- _WHAT IS EXPECTED_:
Copy out every one of the items below, reproducing each line character for character.

- _AVAILABLE RECORDS_:
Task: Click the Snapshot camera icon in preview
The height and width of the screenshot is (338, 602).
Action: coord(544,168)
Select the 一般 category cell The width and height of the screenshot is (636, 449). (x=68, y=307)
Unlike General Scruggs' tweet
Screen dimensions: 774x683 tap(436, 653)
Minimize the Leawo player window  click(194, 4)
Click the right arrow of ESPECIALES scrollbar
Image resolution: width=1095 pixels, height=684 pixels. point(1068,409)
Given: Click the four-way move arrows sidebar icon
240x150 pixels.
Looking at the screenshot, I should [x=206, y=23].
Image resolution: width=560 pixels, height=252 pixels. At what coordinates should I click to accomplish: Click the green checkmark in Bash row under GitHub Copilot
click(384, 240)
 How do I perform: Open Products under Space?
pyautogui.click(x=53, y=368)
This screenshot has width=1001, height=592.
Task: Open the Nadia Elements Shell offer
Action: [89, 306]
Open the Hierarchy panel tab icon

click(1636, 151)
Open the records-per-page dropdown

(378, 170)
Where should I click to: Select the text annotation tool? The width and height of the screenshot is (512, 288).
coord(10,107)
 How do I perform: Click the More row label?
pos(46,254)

- _COMPLETE ANSWER_:
Task: Click the Snapshot camera icon in preview
The height and width of the screenshot is (338, 602).
Action: coord(544,168)
Select the 一般 category cell The width and height of the screenshot is (636, 449). (x=68, y=307)
Unlike General Scruggs' tweet
Screen dimensions: 774x683 tap(436, 653)
Minimize the Leawo player window  click(194, 4)
Click the right arrow of ESPECIALES scrollbar
Image resolution: width=1095 pixels, height=684 pixels. point(1068,409)
Given: Click the four-way move arrows sidebar icon
240x150 pixels.
Looking at the screenshot, I should [x=206, y=23].
Image resolution: width=560 pixels, height=252 pixels. At what coordinates should I click to accomplish: Click the green checkmark in Bash row under GitHub Copilot
click(384, 240)
 How do I perform: Open Products under Space?
pyautogui.click(x=53, y=368)
This screenshot has width=1001, height=592.
Task: Open the Nadia Elements Shell offer
Action: [89, 306]
Open the Hierarchy panel tab icon

click(1636, 151)
Open the records-per-page dropdown

(378, 170)
Where should I click to: Select the text annotation tool? The width and height of the screenshot is (512, 288).
coord(10,107)
 How do I perform: Click the More row label?
pos(46,254)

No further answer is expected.